Instructors: Prof. Dr. Rainer Lienhart, Dan Zecha
Time Lecture: Mon, 10:00-11:30 and Fri, 10:00-11:30, room 1057N
Time Exercise: Fr, 12:15-13:45, room 1057N; first exercise will be on 24.04.2015
Examine: 30.07.2015, 10.30h-12.30h, 2045N
Credits: 6 SWS, LP: 8
Multimedia Teilbereiche: Multimedia-Methoden, Multimedia-Anwendungen
Synopsis: This course addresses state-of-the-art computer vision algorithms that let computers see, learn, and understand image and video content. After being taught the required basics in machine learning, students will - accompanied by practical exercises - get to know the most promising techniques.

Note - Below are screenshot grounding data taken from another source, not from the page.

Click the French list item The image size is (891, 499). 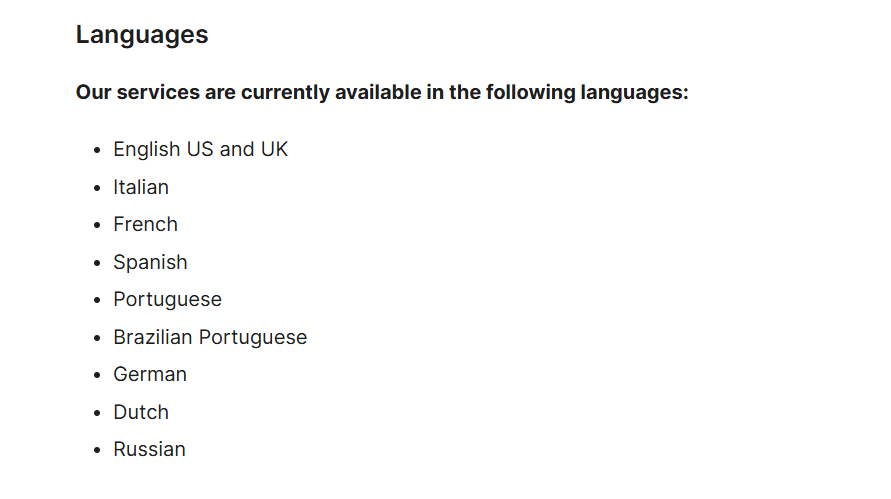[x=145, y=225]
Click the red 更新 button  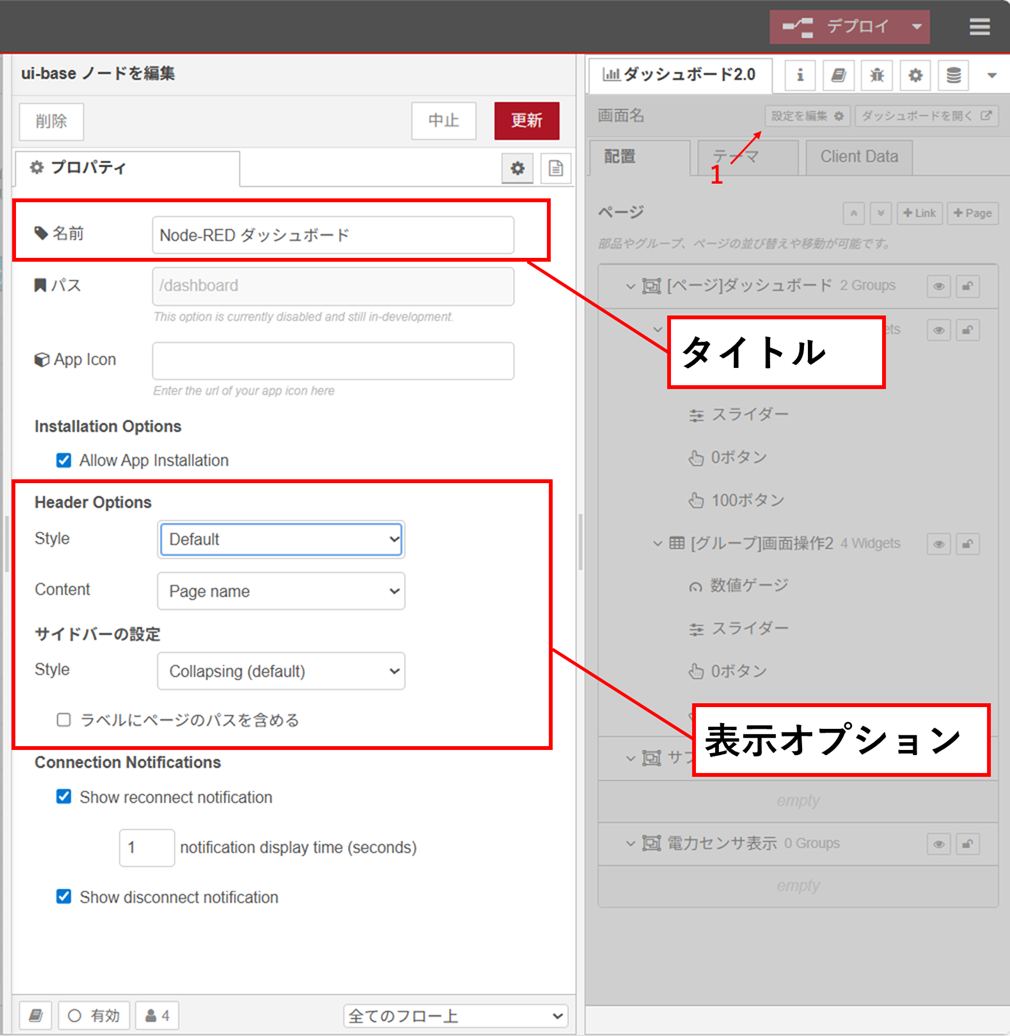(x=526, y=121)
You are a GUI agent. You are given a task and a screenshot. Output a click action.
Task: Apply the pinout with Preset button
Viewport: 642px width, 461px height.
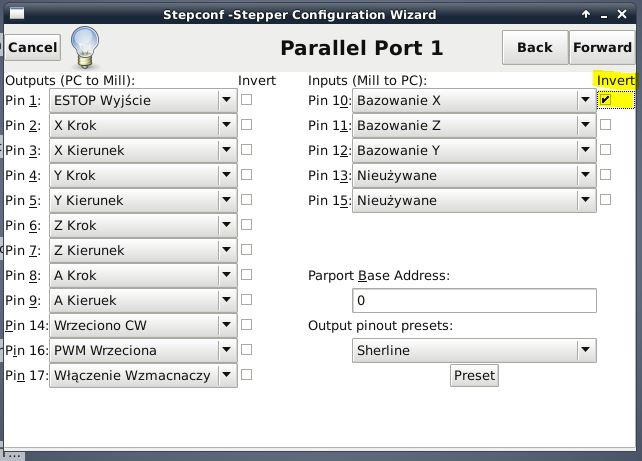pyautogui.click(x=474, y=375)
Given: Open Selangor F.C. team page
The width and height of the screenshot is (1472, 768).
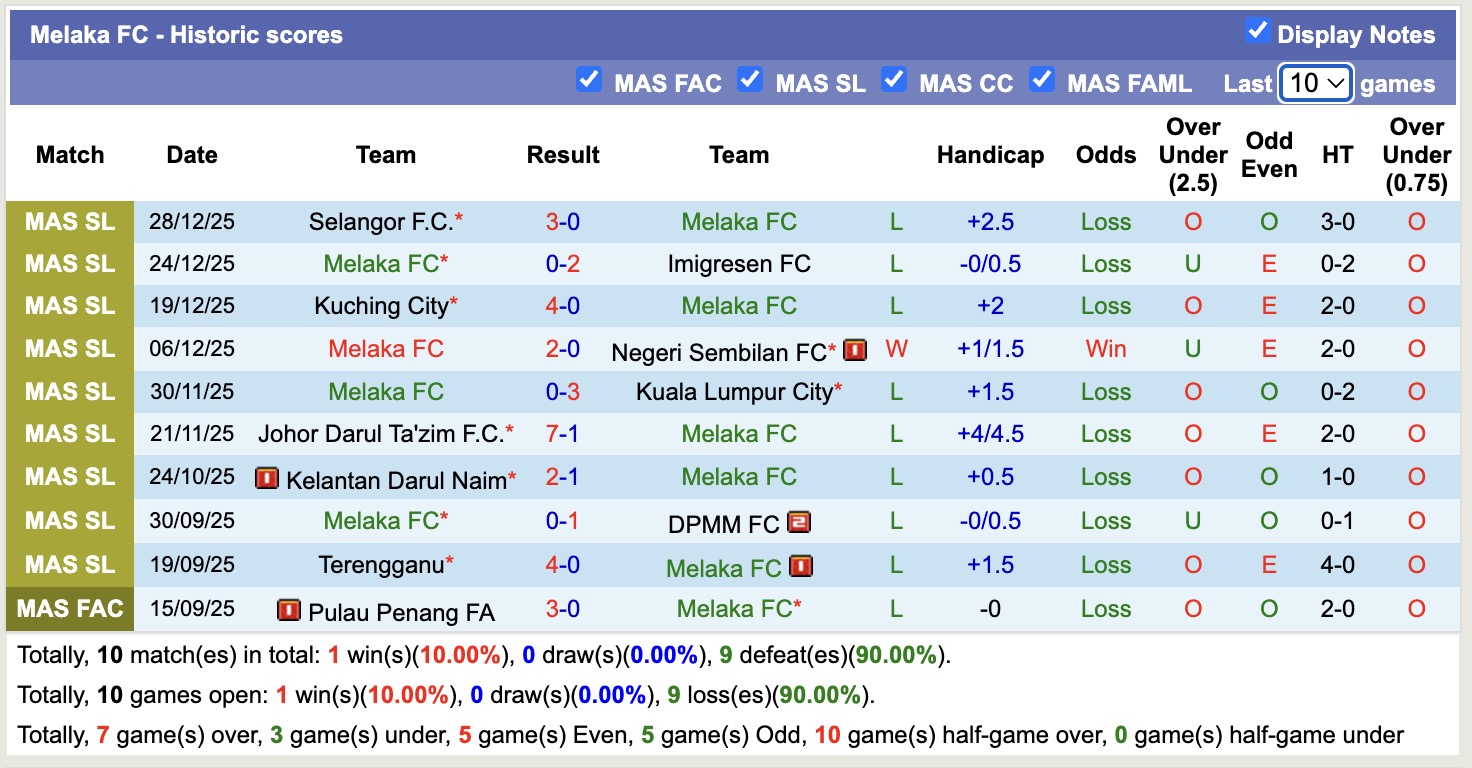Looking at the screenshot, I should pyautogui.click(x=381, y=222).
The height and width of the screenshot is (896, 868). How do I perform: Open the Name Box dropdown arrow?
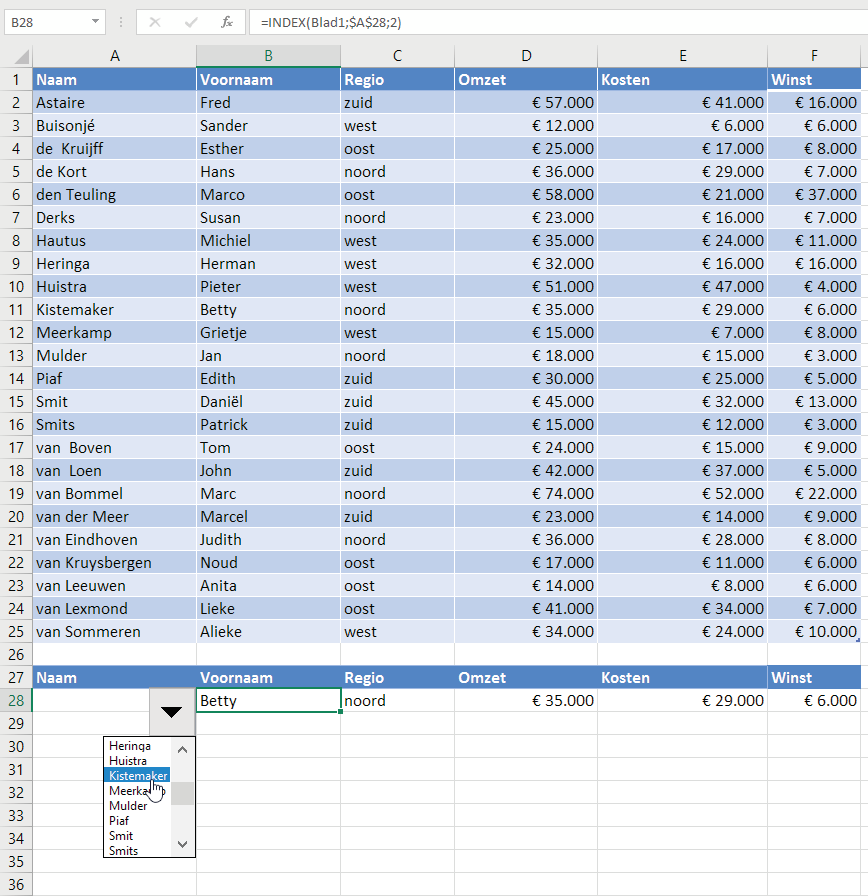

The topics of the course may be summarized as follows:

  • Machine learning
  • Implementation of algorithms using Intel IPP and MKL
  • Image/video processing
  • Media content analysis

The learned concepts will be illustrated by successful examples in practice. The accompanying exercises will contain some hands-on experiences. Towards the end of the course more advanced topics in object detection and object recognition will be addressed.

News

  • [29.07.2015] The starting time of the final exam has been postponed for 30 minutes. The exam will therefore commence at 10.30 a.m.
  • [05.06.2015] The exercise on June 12th will be cancelled. Assignment 7 will be discussed one week later on June 19th.
  • [03.03.2015] Page creation.


Important Comments

  • In order to be admitted to the final exam, students are required to register with the course in Digicampus and STUDIS. No additional requirements are imposed.
  • All reading notes are relevant for the exams independent on how thoroughly they have been discussed during the lecture. Thus read them carefully.

Literature

  1. M. Mitchell. Machine Learning. McGraw-Hill Science/Engineering/Math; Chapters 1-8; (http://www-2.cs.cmu.edu/~tom/mlbook.html)
  2. Jeff Hawkins, Sandra Blakeslee. On Intelligence. B&T; Auflage: Reprint (August 2005), ISBN-13: 978-0805078534
  3. Bernd Jähne. Digital Image Processing. Springer Verlag.
  4. David A. Forsyth and Jean Ponce. Computer Vision: A Modern Approach. Prentice Hall, Upper Saddle River, New Jersey 07458.( http://www.cs.berkeley.edu/~daf/book.html )

Material

All reading notes are relevant for the exams independent on how thoroughly they have been discussed in the lecture. Thus we suggest to read and study them carefully.

The slides and exercise sheets can be found online on Digicampus.